In Paris, wo ich gerade war, funktioniert das schon bestens. Aus Bequemlichkeit oder Prestigegründen fährt hier keiner mehr Auto. Einfach, weil man es meistens gar nicht darf. Oder nur sehr langsam (30 km/h). Und die, die per Sondererlaubnis doch noch fahren dürfen (und ja auch sollen: Anwohner, Mütter, Handwerker, Krankenwagen, Lieferverkehr) kommen jetzt viel schneller voran. Alle gewinnen.
Der umstrittene Leipziger Ring-Radweg ist vor allem ein netter Alibigrund, den Autos ein bisschen mehr auf die Nerven zu gehen, bis sie von ganz alleine verschwinden.

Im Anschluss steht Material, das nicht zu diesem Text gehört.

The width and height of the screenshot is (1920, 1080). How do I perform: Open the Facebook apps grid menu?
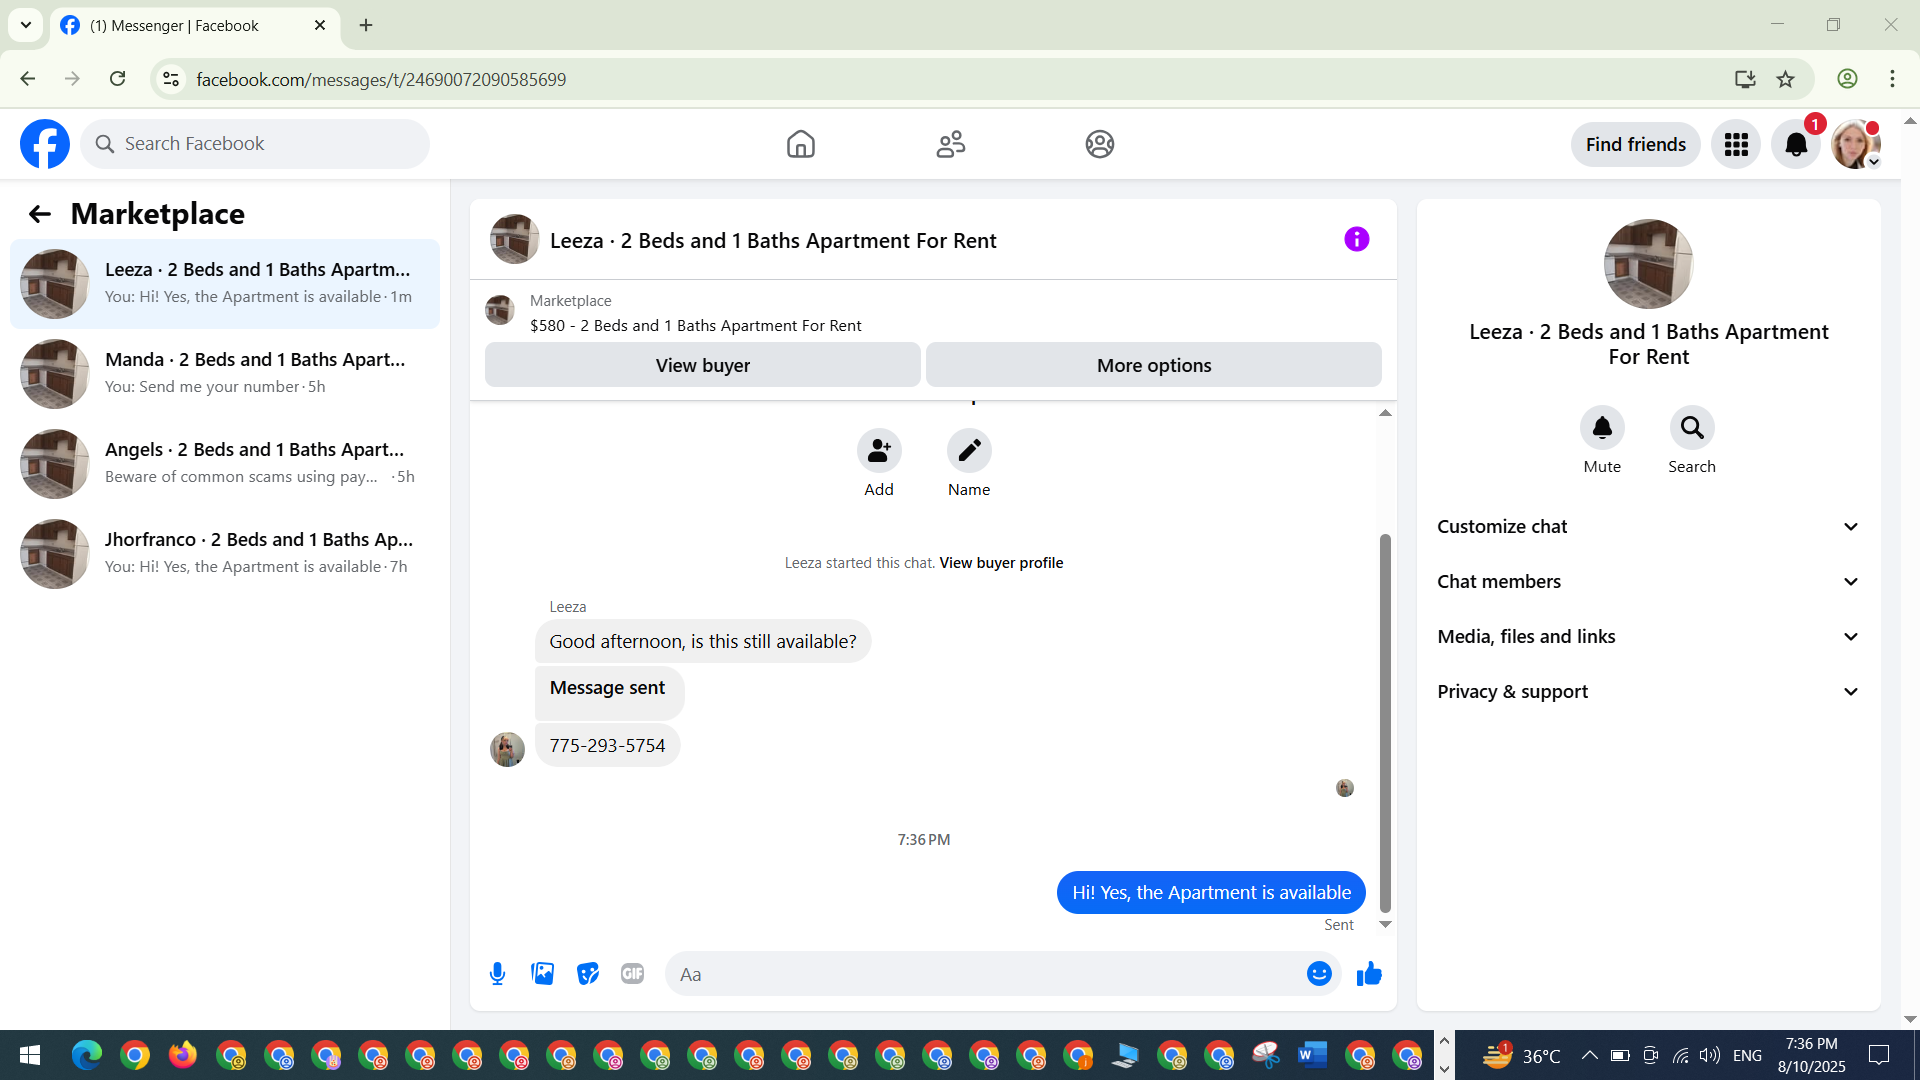tap(1736, 145)

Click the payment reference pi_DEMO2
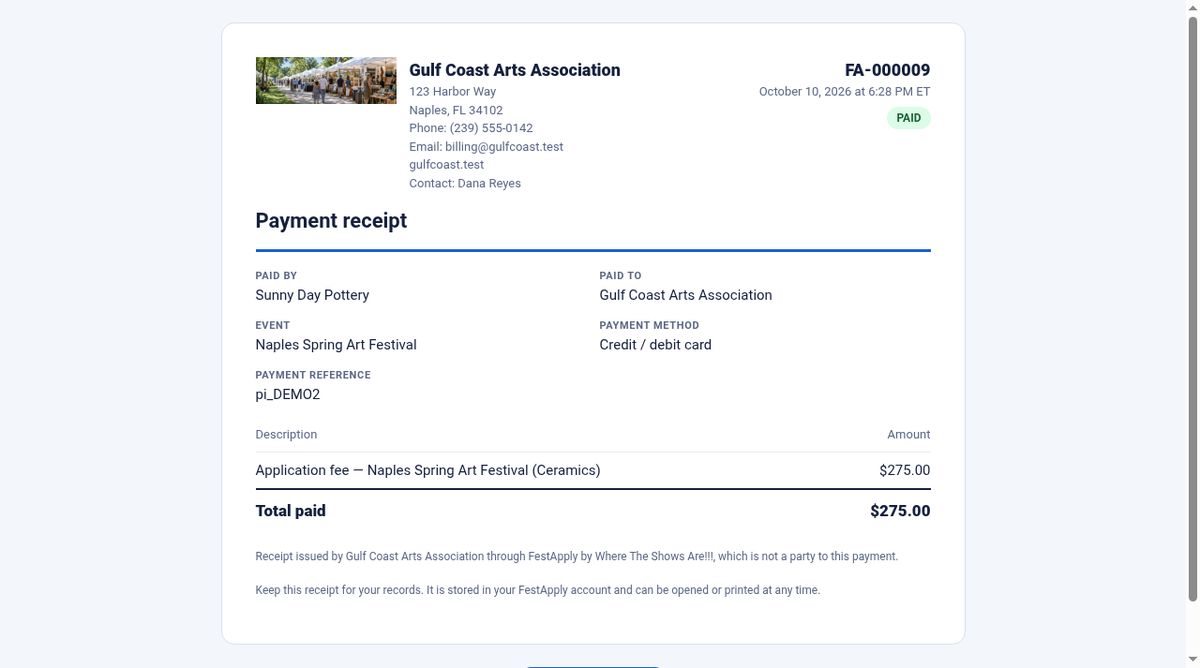point(288,395)
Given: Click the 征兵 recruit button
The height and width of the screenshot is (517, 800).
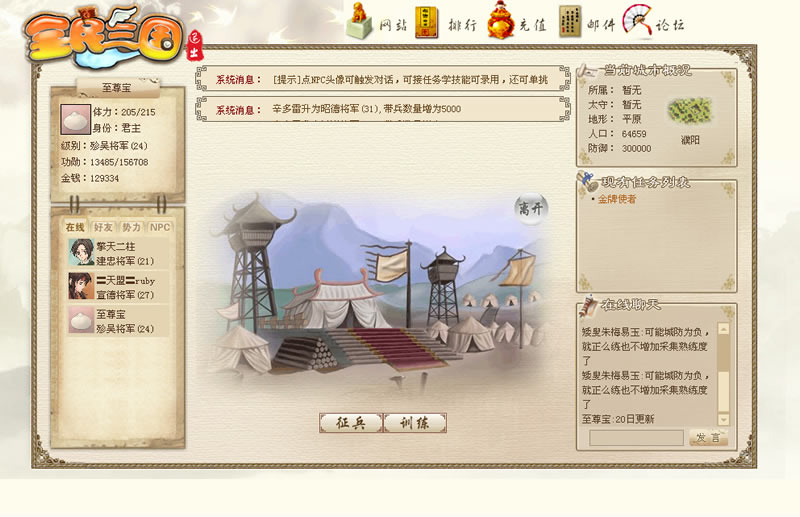Looking at the screenshot, I should (x=351, y=423).
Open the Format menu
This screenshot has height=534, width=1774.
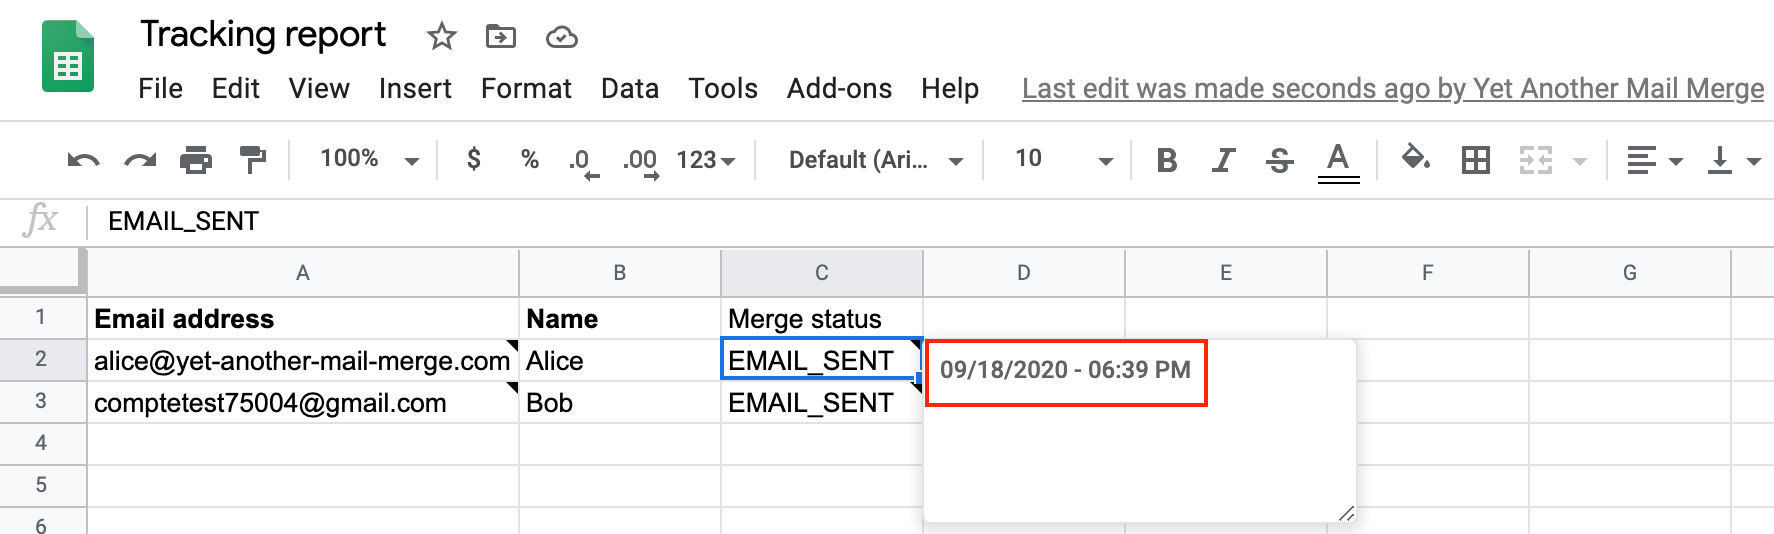pyautogui.click(x=526, y=89)
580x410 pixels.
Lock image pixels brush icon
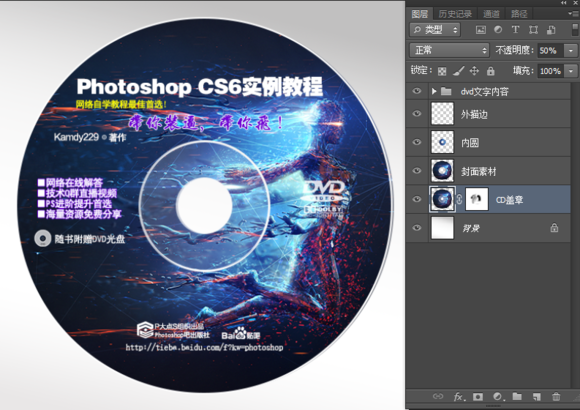(459, 71)
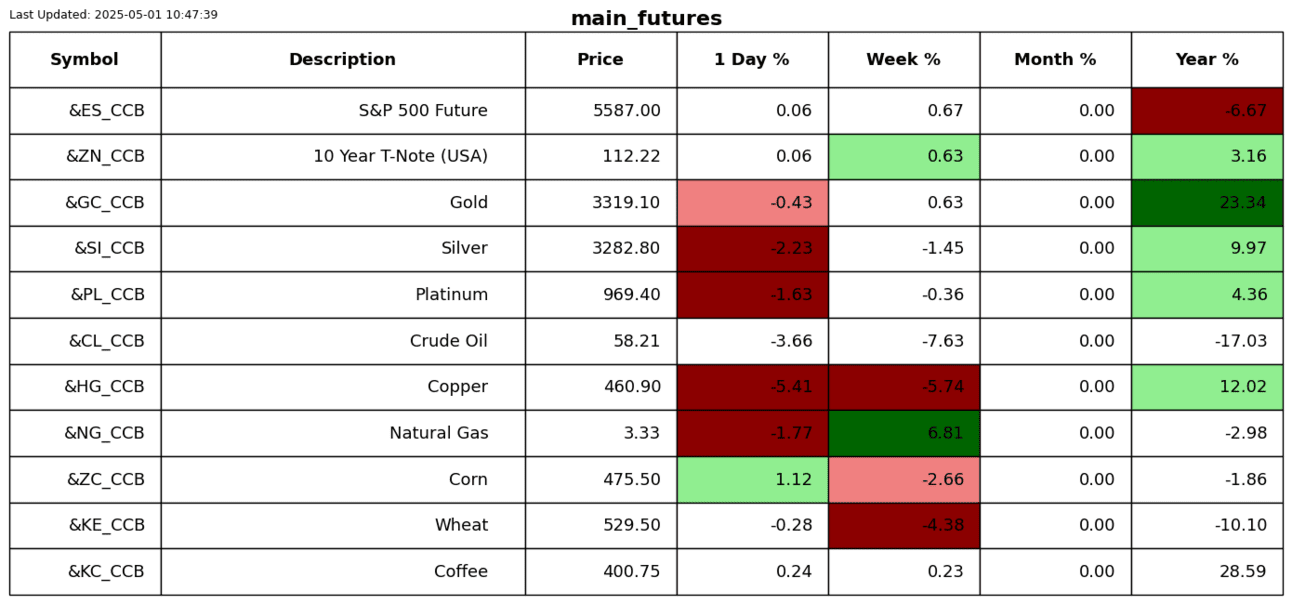
Task: Click the dark red S&P -6.67 cell
Action: click(x=1207, y=111)
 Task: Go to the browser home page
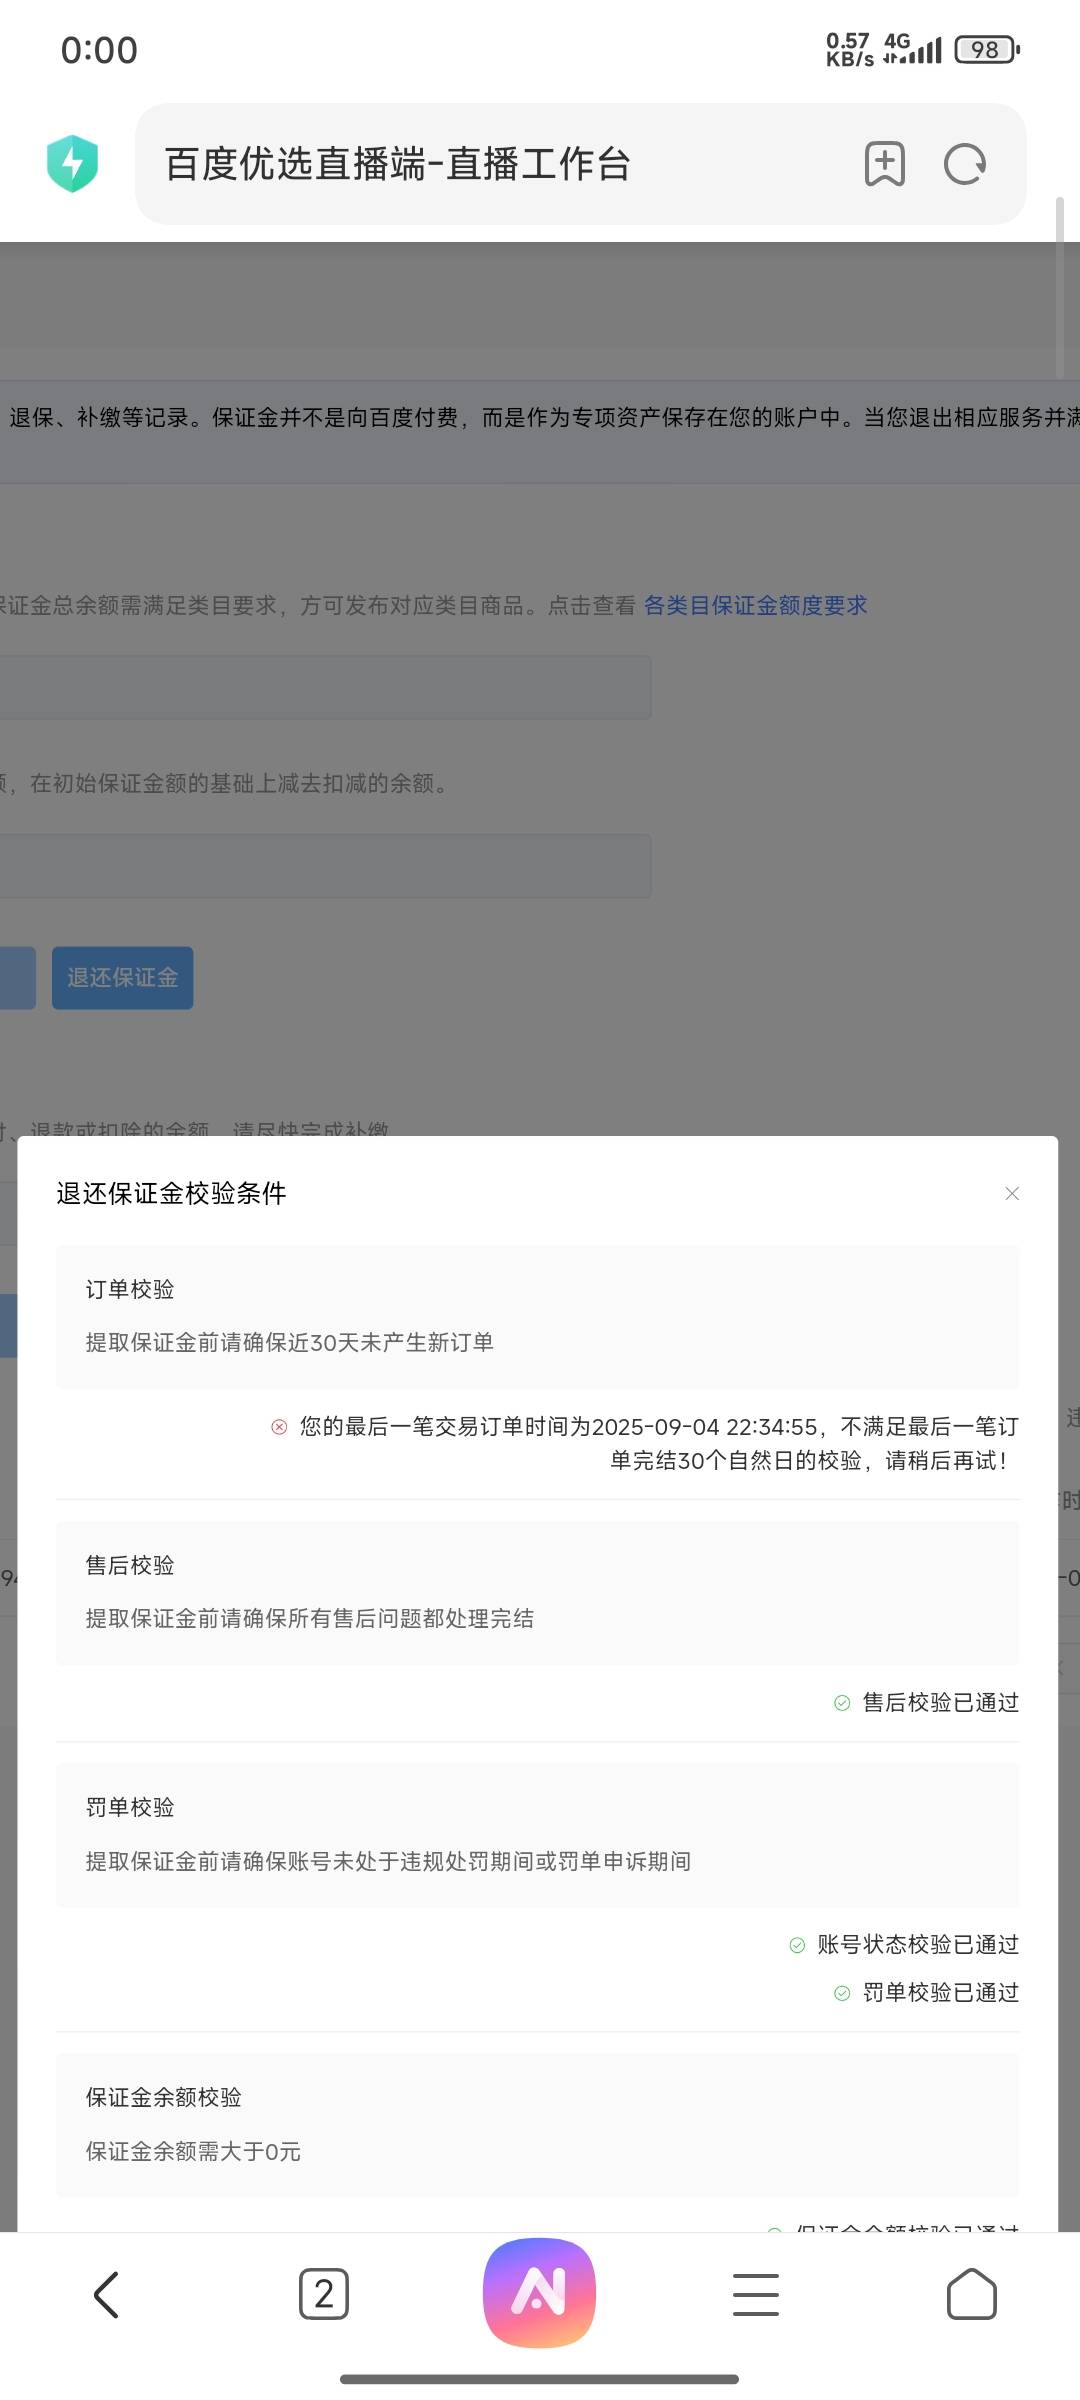[971, 2294]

“Nudging” nennt sich das, steht sogar im Duden und meint “eine Strategie zur Verhaltensänderung: Menschen sollen dazu bewegt werden, sich für eine erwünschte Verhaltensweise zu entscheiden, ohne dass dazu Zwang ausgeübt wird.” Leider behandelt und bestraft der Radweg noch alle Autofahrenden gleich, was nicht ganz gerecht ist. Das sollte sich, nach Pariser Vorbild, bitte noch ändern.
Vorgestern wurde der Radweg wieder um einige Meter erweitert. Der Leipziger Verkehrsamtsleiter und der Baubürgermeister
kamen persönlich – auch um mit dem eigenen Rad für ein Foto zu posieren. Das war ganz weise, denn auf den entstandenen Bildern fährt sonst niemand Fahrrad. Dafür ist ein schöner Autostau zu sehen.
Und die beiden Politiker lächeln.
Sie lächeln, als wüssten sie sehr gut, dass es bei manchen Neuerungen gar nicht so wichtig ist, ob alle verstehen, warum es sie jetzt gibt.